I team acquisti dovrebbero aspettarsi maggiore attenzione anche sulla qualità degli offset, soprattutto quando ACCU o altri crediti compaiono in bilanci annuali, dichiarazioni di sostenibilità o certificati rivolti ai clienti.
Un operatore logistico o un trasformatore alimentare potrebbe ricevere domande da clienti multinazionali se continua a usare il linguaggio legacy della neutralità carbonica dopo la fine dell’etichetta. Questo rischio è particolarmente forte nelle catene di fornitura con forte incidenza dello scope 3.
La gestione delle prove diventa centrale. Le aziende dovranno mantenere registri puliti per gli inventari GHG, i certificati di cancellazione degli offset e le approvazioni interne, perché le dichiarazioni saranno probabilmente valutate rispetto alle aspettative più ampie del mercato, non solo alla checklist di un singolo programma.
Il rischio non è solo domestico. Gli acquirenti e gli investitori internazionali confronteranno sempre più le dichiarazioni australiane con gli standard esteri e con le aspettative dei mercati dei capitali.
Cosa dovrebbero osservare ora gli acquirenti e gli investitori internazionali
Il messaggio per gli investitori è semplice. La fine di Climate Active segnala un passaggio verso dichiarazioni climatiche più basate sulla rendicontazione e meno sulle etichette, con maggiore enfasi sui dati emissivi sottostanti e sui progetti di abbattimento.

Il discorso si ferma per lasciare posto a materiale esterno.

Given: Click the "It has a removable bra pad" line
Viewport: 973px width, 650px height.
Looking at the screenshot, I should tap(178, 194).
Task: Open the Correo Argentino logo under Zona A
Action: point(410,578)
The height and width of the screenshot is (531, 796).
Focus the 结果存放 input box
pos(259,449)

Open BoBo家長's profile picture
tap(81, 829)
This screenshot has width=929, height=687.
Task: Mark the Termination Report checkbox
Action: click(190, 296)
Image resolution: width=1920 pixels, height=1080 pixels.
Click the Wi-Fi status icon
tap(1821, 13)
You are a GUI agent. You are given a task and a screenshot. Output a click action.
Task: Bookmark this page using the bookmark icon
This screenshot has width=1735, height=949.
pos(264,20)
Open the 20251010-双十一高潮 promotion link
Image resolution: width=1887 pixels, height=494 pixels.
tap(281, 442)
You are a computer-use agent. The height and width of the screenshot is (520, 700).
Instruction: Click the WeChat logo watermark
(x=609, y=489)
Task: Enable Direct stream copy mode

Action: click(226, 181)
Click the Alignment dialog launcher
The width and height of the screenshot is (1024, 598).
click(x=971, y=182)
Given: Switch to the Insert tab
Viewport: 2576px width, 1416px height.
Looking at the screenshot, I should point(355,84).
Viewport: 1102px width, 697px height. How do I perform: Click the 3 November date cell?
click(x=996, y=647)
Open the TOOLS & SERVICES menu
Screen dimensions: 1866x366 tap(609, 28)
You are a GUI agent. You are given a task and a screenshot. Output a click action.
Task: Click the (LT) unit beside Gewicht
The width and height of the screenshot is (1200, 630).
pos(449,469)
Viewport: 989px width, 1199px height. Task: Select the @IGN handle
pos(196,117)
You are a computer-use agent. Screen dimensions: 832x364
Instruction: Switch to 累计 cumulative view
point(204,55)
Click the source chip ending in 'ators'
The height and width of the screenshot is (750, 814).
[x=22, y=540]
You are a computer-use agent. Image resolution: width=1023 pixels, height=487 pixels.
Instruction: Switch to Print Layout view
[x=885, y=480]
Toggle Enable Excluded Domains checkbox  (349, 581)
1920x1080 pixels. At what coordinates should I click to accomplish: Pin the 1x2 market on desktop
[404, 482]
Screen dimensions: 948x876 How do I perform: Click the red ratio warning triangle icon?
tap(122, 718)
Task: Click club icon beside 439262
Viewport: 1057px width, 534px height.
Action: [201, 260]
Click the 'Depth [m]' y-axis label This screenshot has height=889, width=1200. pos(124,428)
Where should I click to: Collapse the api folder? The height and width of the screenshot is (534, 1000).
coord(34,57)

Gli acquirenti internazionali dovrebbero osservare come i fornitori colmano il vuoto lasciato dalla certificazione. Cercate dichiarazioni supportate da ACCU, inventari in stile ISO, attestazioni di assurance e definizioni esplicite del perimetro delle emissioni, invece di un generico branding “carbon neutral”.
C’è anche un’opportunità sul lato dell’offerta. Se più produttori adottano le nuove linee guida volontarie di rendicontazione e le metodologie collegate agli ACCU, i crediti australiani verificati potrebbero diventare più facili da integrare in prodotti B2B tracciabili per esportatori e filiere delle materie prime.
Chi alloca capitali dovrebbe verificare se le società in portafoglio hanno piani di transizione documentati per le etichette dismesse. La qualità della governance potrebbe contare più delle dichiarazioni di marketing nelle valutazioni.
Il segnale macro resta importante. Con le emissioni australiane a 458,9 Mt CO2-e nell’anno fino a dicembre 2025, la domanda di abbattimenti credibili e di dichiarazioni credibili resta strutturalmente rilevante.
La vera domanda per acquirenti e investitori non è più chi è certificato. È chi può dimostrare la catena della dichiarazione dall’inizio alla fine.